(The input begins)

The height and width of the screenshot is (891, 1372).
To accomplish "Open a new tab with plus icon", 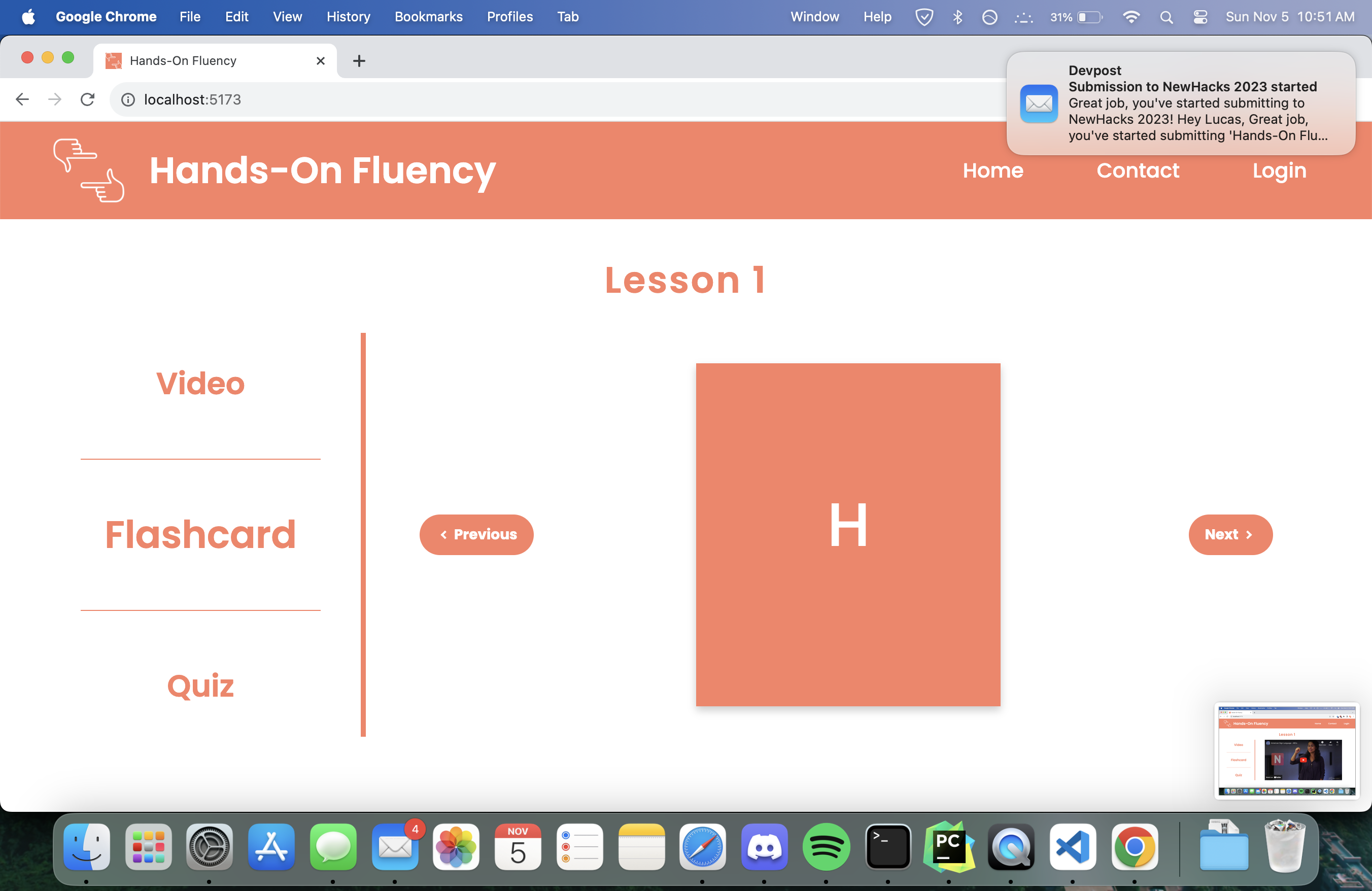I will point(359,60).
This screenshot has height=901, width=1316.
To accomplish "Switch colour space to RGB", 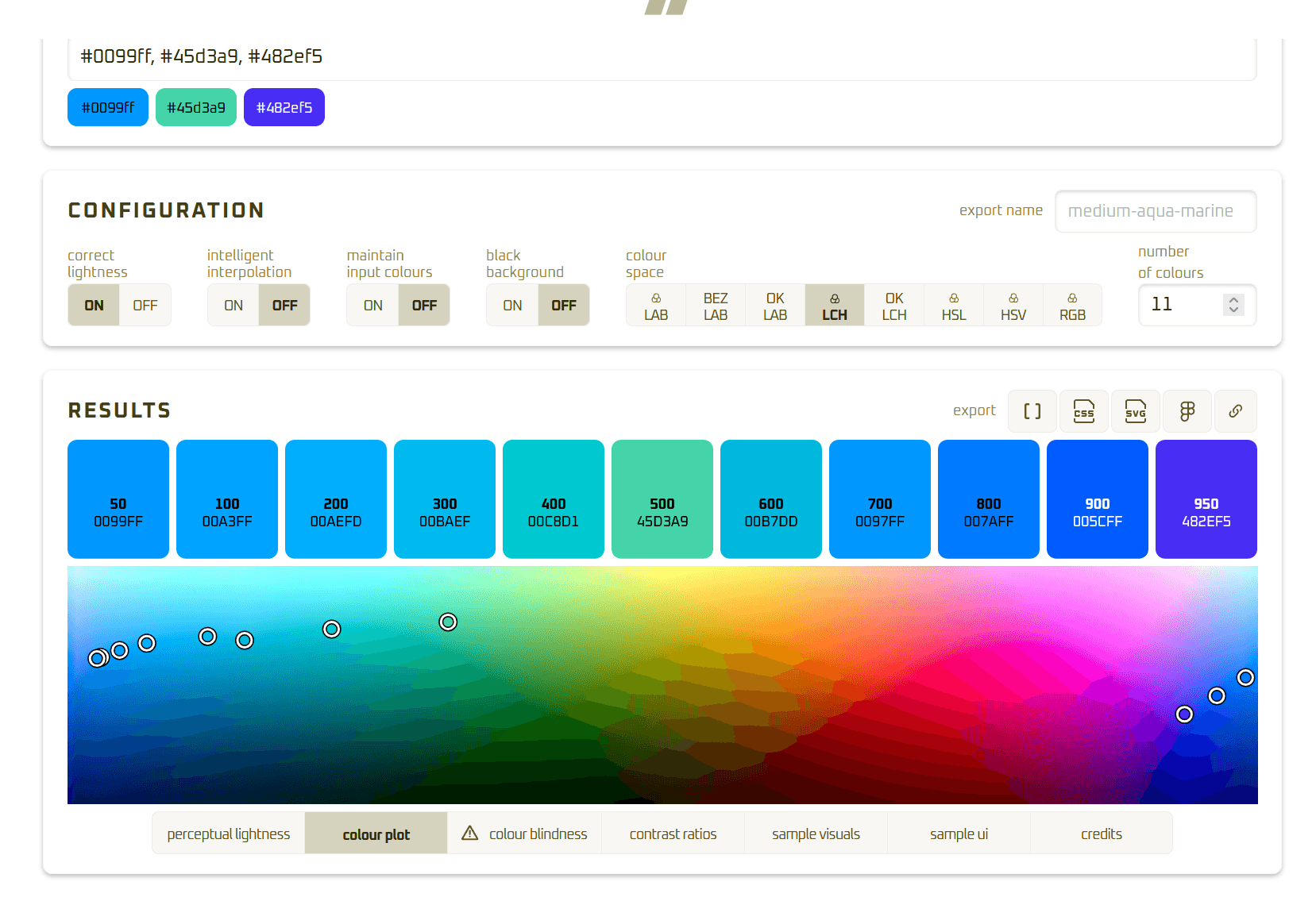I will 1072,305.
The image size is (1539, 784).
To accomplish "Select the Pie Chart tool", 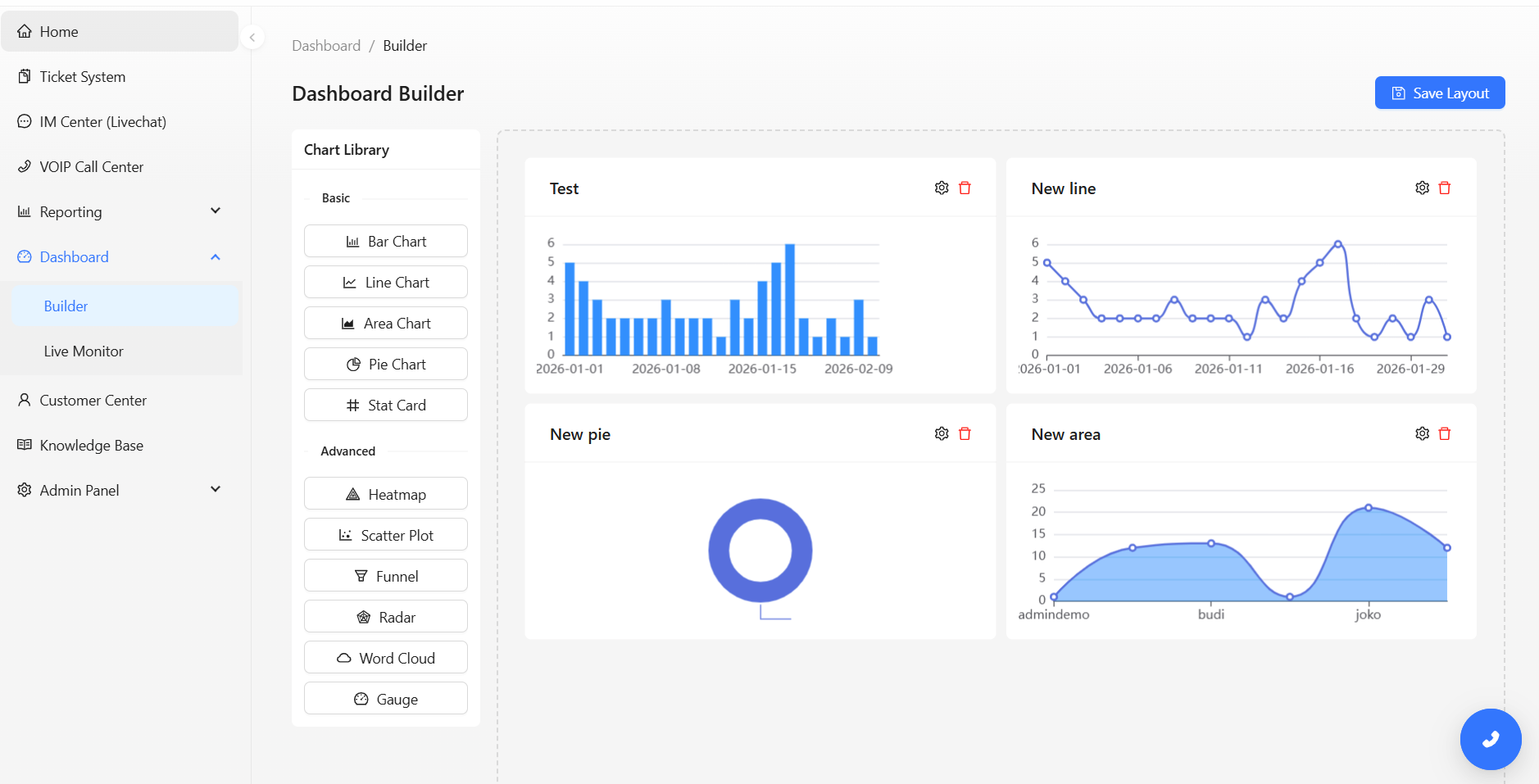I will point(385,364).
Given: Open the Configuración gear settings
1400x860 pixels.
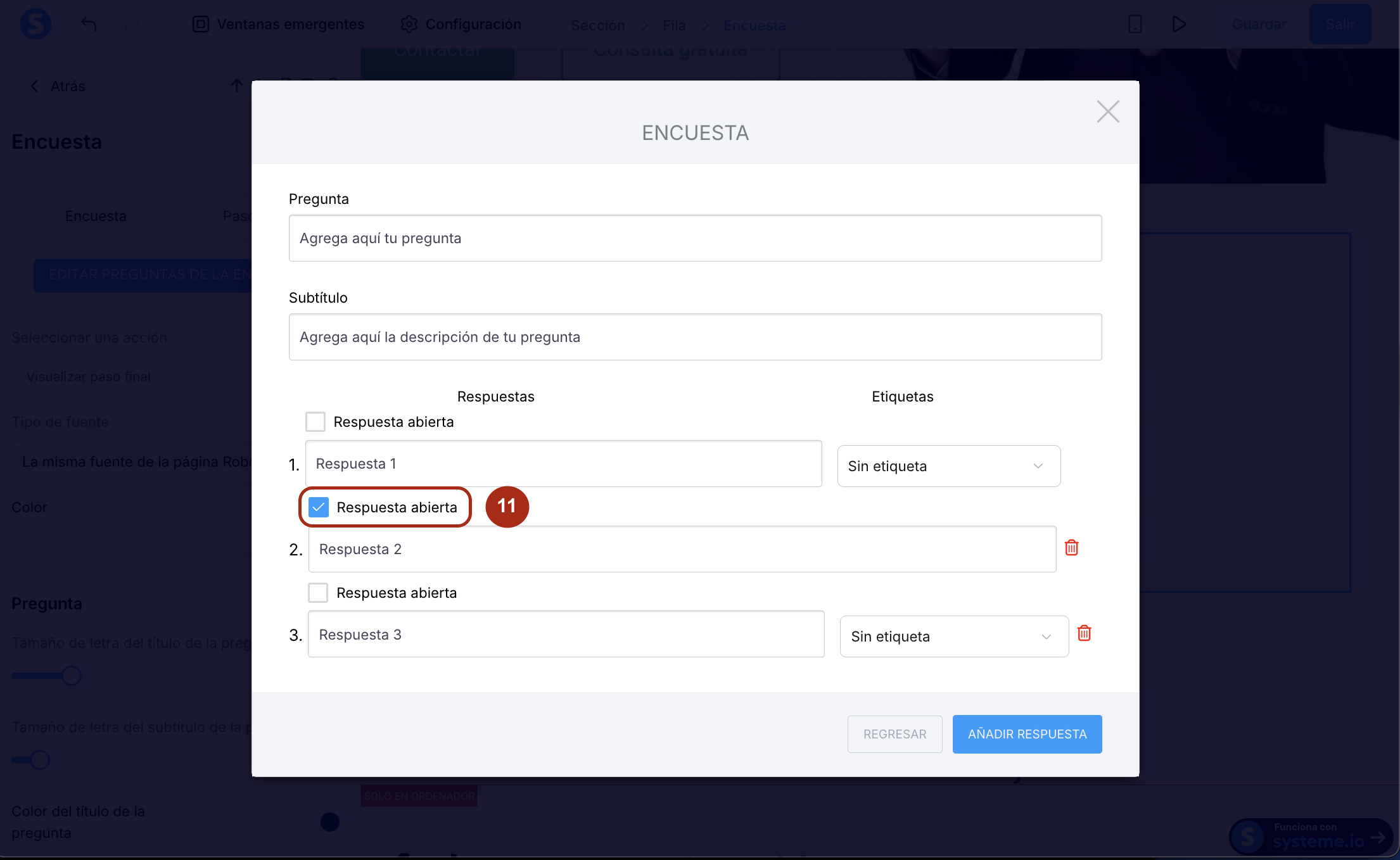Looking at the screenshot, I should (x=409, y=24).
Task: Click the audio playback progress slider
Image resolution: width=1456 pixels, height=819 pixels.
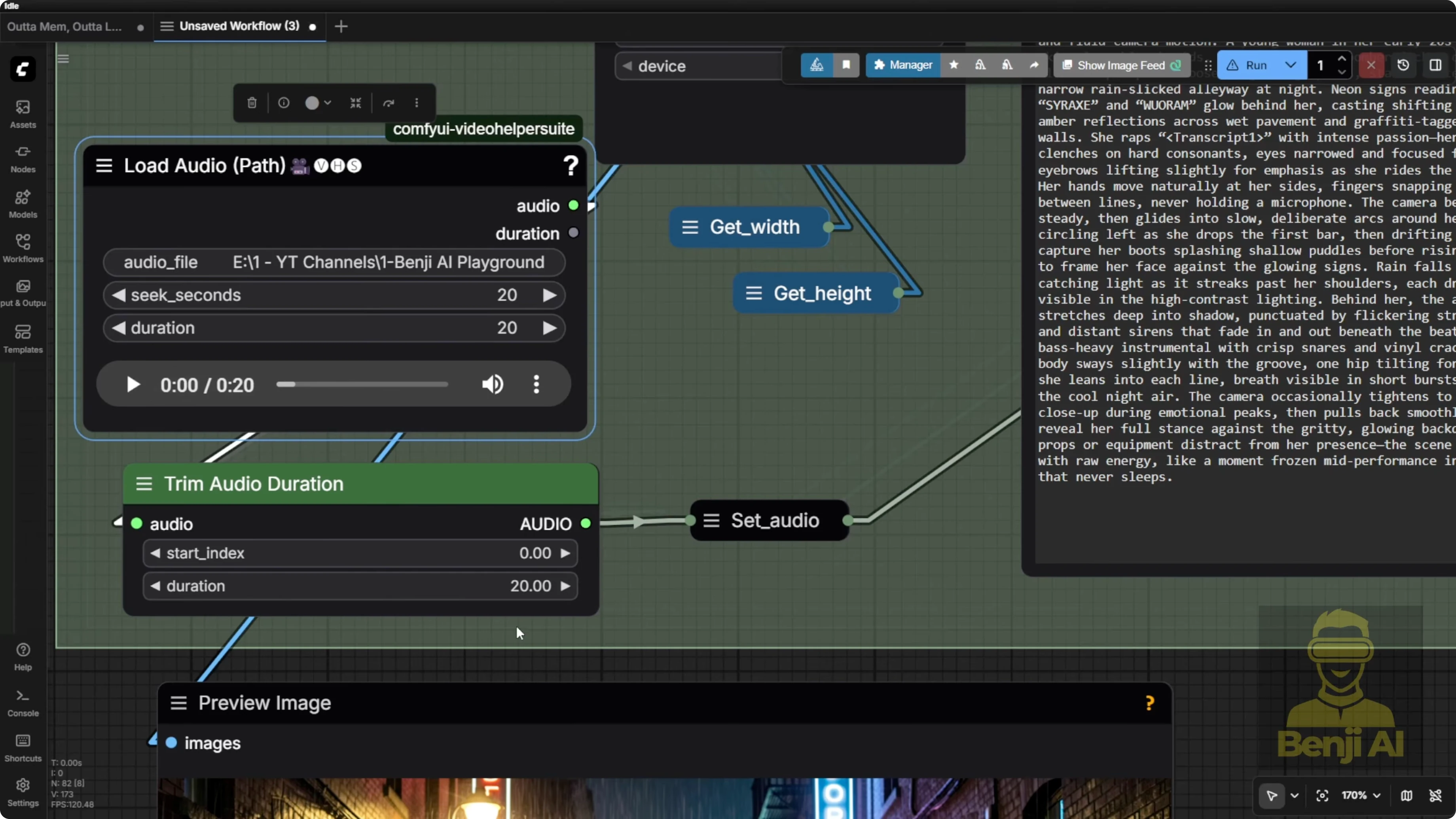Action: (362, 384)
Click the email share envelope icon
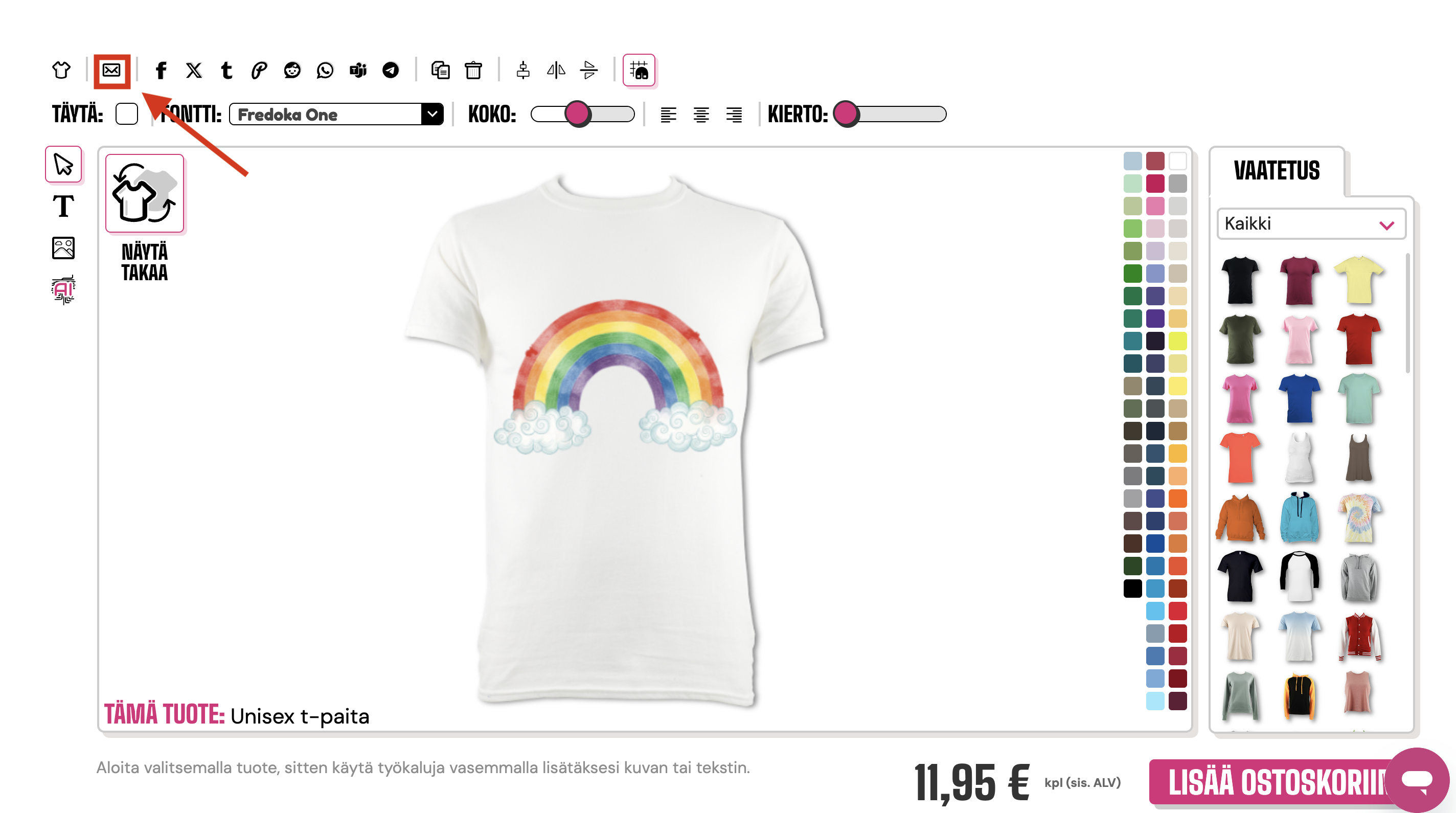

(The input ends)

Exercise objective — Copy exactly the lines that run from the one containing "Given: Open the Configuración gear settings" to the last line of the records, both included, and leave out every picture.

Solution to this task —
Given: Open the Configuración gear settings
1400x860 pixels.
Looking at the screenshot, I should (x=409, y=24).
Task: Click the audio playback progress slider
Image resolution: width=1456 pixels, height=819 pixels.
Action: (362, 384)
Click the email share envelope icon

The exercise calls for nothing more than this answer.